Private equity buyers continued to tap the brakes in 2Q, according to GF Data’s August report.
After a blistering pace in the latter half of 2021, completed deal volume was down markedly in the first half of 2022, while valuations for mid-market companies acquired by private equity groups and other deal sponsors held strong at an average of 7.4x EBITDA.
The 264 active private equity contributors to GF Data on 55 transactions closed in the quarter, meeting our parameters – Total Enterprise Value (TEV) $10-250 million and TEV/Trailing Twelve Months (TTM) Adjusted EBITDA 3-18x.
While volume is down, businesses with above-average financial characteristics continued to account for an increased portion of completed deal activity, with these deals comprising 68 percent of the total compared to a historic norm of 57 percent.
“We continue to hear anecdotal reports that non-bank lenders are reining in debt packages even on highly desirable properties,” said GF Data Founder Andrew T. Greenberg. “If true, this development has not yet had an impact on aggregate debt multiples.” Total debt averaged 4.0x in 2Q, in line with the first quarter and 2021.
What is apparent in the numbers is a greater share of generously valued deals being completed as leveraged recaps, rather than as change-of-control transactions. The average multiple for buyouts is generally quite close to the mark for the overall deal universe – not surprising in that this category invariably makes up about 85% of the total.
In the first six months of the year, though, the average multiple for buyouts was 7.2x, compared to 7.4x overall.
“This is unusual and suggests that more high-performers are choosing to take chips off the table rather than to substantially exit,” said Bob Dunn, GF Data’s Managing Director.
For larger transactions valued between $250 million and $500 million, GF Data found an average purchase price multiple of 8.9x EBITDA. This is well off the average of 12.0x last quarter – the average of the two periods is likely a better measure than either period individually. GF Data will continue to investigate this new deal size parameter in future reports, eventually incorporating a full analysis of this segment once we have collected enough data.
Finally, successive interest rate increases began to bite into leveraged transactions in the second quarter. Average interest on senior debt saw a marked increase in the second quarter for larger deals, jumping more than a percentage point in the $50-100 million and $100-250 million tiers, ending up at 5.3% and 5.7%, respectively.

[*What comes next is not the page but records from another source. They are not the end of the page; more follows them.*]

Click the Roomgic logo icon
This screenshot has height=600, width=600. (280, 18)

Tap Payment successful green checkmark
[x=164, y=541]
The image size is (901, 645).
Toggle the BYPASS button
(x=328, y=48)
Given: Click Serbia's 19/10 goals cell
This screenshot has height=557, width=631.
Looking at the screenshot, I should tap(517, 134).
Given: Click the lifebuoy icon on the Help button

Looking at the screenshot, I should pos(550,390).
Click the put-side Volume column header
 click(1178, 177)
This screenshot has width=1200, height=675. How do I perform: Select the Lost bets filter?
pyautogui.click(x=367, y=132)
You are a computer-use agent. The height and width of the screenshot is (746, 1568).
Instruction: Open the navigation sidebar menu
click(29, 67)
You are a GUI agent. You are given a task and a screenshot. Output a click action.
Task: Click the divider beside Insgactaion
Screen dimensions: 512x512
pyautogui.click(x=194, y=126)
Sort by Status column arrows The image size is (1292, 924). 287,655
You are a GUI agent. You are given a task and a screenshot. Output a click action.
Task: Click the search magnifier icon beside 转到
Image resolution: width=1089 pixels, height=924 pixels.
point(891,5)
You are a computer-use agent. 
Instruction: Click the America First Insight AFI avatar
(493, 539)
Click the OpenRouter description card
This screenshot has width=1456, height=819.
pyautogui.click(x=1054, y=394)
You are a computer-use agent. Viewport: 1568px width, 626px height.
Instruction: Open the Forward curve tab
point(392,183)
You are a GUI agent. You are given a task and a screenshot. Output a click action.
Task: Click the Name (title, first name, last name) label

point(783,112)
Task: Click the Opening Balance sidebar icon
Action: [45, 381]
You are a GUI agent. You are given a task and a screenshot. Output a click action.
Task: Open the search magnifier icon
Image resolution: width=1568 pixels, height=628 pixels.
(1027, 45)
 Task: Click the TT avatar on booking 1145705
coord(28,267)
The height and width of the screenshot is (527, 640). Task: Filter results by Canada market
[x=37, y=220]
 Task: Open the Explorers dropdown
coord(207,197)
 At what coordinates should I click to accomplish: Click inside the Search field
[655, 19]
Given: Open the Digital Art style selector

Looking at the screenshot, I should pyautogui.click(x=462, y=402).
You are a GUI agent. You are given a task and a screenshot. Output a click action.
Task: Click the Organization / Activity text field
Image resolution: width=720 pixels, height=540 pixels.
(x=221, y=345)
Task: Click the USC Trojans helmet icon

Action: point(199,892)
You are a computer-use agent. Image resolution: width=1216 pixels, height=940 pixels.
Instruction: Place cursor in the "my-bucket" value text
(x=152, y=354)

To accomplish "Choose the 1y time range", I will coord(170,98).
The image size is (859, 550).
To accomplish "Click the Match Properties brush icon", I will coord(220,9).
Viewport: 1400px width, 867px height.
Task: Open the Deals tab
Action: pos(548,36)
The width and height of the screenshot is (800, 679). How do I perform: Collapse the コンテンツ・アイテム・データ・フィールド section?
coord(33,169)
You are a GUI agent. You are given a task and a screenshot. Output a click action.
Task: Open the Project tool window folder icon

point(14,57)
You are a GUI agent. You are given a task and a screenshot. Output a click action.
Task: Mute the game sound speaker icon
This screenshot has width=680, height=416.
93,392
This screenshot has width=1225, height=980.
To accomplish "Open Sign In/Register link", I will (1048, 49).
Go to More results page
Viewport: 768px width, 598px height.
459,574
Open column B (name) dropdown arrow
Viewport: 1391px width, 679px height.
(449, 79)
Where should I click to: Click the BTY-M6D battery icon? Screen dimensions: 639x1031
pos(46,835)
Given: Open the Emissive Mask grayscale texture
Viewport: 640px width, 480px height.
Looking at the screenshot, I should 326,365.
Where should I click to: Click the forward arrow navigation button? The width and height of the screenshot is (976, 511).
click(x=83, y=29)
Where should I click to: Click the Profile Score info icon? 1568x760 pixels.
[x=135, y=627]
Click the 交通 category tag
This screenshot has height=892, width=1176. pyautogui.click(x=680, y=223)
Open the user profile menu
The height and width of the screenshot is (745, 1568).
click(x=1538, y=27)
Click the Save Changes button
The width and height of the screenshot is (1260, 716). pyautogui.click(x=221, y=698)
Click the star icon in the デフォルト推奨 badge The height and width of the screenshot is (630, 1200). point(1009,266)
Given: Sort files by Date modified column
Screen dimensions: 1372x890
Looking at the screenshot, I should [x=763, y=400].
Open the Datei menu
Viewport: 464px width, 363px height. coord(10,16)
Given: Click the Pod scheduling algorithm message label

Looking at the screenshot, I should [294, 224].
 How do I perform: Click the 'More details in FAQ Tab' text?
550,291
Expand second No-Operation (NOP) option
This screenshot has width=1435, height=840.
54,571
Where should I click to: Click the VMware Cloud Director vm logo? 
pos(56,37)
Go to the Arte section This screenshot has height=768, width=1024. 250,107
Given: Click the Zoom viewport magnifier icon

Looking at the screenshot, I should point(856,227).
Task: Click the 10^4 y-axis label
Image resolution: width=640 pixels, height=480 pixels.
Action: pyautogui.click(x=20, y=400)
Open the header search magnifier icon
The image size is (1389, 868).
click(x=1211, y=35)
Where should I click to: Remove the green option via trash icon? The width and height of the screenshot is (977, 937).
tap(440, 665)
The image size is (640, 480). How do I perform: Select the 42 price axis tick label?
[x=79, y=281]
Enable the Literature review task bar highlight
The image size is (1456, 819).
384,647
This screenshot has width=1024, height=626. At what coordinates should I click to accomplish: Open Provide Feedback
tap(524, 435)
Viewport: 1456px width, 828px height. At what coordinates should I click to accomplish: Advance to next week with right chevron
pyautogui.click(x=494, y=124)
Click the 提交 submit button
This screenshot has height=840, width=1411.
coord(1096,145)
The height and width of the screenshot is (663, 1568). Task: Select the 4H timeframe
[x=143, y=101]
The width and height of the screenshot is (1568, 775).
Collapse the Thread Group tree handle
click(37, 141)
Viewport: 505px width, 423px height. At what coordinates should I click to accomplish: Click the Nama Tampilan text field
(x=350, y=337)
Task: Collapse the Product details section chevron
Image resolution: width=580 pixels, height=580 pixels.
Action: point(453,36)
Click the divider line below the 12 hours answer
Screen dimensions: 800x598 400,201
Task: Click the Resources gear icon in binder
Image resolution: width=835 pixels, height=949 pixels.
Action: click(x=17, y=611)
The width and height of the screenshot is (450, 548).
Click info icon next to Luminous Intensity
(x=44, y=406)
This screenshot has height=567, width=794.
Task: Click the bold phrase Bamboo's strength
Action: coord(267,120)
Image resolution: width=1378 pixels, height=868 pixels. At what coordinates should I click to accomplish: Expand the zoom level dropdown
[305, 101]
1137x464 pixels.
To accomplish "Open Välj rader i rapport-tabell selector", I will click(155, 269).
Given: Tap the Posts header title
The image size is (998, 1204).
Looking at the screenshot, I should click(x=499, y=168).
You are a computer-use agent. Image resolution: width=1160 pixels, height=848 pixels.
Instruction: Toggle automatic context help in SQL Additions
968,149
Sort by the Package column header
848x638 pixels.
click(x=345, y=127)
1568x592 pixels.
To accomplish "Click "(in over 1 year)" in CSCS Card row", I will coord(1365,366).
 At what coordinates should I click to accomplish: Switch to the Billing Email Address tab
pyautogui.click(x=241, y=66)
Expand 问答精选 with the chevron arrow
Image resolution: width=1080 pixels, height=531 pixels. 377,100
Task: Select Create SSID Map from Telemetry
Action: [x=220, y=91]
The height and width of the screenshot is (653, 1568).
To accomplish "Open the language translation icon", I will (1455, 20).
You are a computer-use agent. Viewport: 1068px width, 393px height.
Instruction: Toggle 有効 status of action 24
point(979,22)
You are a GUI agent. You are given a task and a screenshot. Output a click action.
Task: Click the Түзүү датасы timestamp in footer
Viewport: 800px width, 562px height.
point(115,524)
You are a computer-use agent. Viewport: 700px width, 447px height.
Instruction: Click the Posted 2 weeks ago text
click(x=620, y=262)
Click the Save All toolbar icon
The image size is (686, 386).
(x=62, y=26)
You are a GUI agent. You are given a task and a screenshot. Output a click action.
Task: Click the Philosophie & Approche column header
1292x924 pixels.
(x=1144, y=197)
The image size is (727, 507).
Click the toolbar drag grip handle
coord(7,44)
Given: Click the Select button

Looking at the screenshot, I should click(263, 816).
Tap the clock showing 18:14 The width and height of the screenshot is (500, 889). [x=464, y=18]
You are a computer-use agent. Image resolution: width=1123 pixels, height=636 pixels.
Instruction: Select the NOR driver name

“Investment headwinds continued in the second quarter from rising inflation and interest rates, geopolitical uncertainty, labor constraints and supply chain issues,” said Patriot Capital Group Managing Partner Charles McCusker. “However, many of the Patriot portfolio CEOs are reporting an easing of input costs, better predictability of the supply chain and more access to quality labor and as a result we expect M&A activity to rebound in the second half of the year.”